When the cakes finally emerged from the ovens, dark as stout, we anxiously compared results, and noticed most had sunk in the middle. A fellow student queried how to avoid this. Casually, Shauna assured us that 100 per cent success is impossible and advised we just turn the cake upside down before icing and serving, a technique almost all of us duly employed (although there’s always one class swot who gets it spot on). The result was, cleverly, a cake resembling a pint of Guinness – albeit a vary wide, flat one – complete with with foamy white head.
An alternative option was to present the cake like a Victoria sponge with the icing sandwiched in the middle and in demonstrating this, Shauna let us in on a truly magnificent technique where string is tied around the circumference and used like cheese-wire to perfectly divide the cake in two.

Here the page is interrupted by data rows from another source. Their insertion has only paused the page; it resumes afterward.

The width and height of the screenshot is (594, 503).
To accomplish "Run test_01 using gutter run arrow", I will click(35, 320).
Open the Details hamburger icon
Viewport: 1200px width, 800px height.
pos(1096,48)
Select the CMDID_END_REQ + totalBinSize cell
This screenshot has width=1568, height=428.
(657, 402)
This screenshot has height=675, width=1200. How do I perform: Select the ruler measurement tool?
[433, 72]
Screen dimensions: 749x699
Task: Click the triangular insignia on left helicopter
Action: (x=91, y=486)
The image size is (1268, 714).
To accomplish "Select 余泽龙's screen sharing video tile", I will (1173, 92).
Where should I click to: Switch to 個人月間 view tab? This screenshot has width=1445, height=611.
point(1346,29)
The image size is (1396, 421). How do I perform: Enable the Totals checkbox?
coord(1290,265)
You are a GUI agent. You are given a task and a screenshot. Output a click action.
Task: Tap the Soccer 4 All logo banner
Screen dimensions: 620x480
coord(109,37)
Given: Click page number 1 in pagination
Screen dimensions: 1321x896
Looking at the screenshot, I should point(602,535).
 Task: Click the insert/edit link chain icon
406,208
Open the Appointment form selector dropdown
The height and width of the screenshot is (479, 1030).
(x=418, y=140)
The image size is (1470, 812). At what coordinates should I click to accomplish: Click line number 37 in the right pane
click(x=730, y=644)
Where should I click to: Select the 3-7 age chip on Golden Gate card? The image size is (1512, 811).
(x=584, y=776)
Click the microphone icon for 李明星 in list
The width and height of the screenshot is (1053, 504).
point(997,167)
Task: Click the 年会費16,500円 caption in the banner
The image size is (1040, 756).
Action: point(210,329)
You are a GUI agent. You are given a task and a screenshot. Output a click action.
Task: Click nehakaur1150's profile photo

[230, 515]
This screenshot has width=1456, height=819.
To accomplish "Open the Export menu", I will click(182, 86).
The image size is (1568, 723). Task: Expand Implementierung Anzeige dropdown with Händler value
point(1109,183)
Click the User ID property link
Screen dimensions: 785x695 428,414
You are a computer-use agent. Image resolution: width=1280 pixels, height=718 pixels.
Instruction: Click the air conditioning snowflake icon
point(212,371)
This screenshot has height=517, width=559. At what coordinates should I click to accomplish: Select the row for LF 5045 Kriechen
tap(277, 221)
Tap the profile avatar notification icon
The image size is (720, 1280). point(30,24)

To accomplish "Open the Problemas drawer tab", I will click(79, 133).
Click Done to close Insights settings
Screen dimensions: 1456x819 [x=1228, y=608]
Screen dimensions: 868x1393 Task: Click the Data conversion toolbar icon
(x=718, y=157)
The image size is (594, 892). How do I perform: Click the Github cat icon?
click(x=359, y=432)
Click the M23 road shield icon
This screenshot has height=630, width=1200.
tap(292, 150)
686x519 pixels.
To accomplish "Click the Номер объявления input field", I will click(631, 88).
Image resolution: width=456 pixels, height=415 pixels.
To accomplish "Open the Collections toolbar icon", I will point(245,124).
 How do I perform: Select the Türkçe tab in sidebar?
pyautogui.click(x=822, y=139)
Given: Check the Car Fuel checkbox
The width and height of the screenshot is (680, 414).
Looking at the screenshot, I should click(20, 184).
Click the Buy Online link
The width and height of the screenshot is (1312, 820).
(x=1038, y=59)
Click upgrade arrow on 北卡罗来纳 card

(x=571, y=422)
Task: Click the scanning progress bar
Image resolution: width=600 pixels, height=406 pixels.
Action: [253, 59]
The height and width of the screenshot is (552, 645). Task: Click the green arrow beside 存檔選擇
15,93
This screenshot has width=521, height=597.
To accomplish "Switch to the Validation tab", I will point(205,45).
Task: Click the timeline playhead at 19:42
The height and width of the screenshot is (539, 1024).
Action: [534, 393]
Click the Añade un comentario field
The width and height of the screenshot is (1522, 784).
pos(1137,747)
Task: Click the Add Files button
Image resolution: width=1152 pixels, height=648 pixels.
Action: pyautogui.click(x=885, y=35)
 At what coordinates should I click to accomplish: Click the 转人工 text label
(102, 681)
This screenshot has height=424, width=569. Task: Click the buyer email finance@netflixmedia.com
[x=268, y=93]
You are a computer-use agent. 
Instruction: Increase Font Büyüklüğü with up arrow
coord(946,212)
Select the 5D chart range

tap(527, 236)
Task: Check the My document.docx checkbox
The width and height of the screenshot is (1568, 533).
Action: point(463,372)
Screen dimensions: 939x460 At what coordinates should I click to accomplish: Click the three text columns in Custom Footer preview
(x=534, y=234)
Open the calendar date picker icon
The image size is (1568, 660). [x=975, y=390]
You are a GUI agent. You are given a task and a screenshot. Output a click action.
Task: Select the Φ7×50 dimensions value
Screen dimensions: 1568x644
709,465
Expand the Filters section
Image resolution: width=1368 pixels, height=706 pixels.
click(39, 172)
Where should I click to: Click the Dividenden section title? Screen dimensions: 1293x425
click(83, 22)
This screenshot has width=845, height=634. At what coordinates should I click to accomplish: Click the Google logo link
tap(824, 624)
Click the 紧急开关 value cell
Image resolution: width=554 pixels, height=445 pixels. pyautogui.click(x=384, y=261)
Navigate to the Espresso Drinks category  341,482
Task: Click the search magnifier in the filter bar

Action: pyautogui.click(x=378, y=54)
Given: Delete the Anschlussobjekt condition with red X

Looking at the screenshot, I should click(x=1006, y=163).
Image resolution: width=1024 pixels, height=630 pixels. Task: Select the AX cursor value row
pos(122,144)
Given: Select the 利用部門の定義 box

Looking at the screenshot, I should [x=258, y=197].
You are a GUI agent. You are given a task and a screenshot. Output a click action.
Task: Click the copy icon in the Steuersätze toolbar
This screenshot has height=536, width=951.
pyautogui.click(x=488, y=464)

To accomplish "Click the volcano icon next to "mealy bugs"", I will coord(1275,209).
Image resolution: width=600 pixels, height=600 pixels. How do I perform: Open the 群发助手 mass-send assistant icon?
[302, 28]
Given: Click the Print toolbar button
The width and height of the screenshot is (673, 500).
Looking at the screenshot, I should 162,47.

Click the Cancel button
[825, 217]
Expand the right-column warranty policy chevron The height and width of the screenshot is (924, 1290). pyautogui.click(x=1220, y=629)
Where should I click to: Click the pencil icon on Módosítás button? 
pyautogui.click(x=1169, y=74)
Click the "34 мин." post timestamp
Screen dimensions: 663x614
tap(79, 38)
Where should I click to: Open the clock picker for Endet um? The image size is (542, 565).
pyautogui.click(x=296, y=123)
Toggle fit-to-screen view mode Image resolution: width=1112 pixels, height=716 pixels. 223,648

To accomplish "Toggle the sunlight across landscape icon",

Useful tips continued to come thick and fast, much like the butter and cream. We were told how to boil eggs, test for properly baked bread and informed that milk mixed with a little cream of tartar could substitute buttermilk. Techniques were explained and clarified, serving to quash my long held suspicion that a great deal of cookery tips tend to veer toward arbitrary nonsense. For instance, cakes should always be baked on the middle oven shelf for that perfect consistency between crumbly and moist and any alcohol used in baking, Guinness in this case, needs to be completely burned off otherwise it ‘retards’ the cake, which then won’t rise properly. All these tips were delivered casually and pleasantly, in keeping with the laid back style of tuition.
In fact, the whole day was remarkably relaxed. I suppose, as a leading UK cookery school, I was expecting no-nonsense professionalism and while they were thorough – recipes were already written down but then explained in painstaking detail – the tutors, Shauna and assistant Mark, were very affable and approachable.
At the end they plied us with wine and sent us packing with a whole cake and loaf of bread each as well as enough leftovers to last a week. Initially, I took this to be in the spirit of the benevolent Irish but then I suspect it’s typical of Leiths School of Food and Wine in general. After all, they run a vast number of courses and want you to return. I for one fully intend on doing so.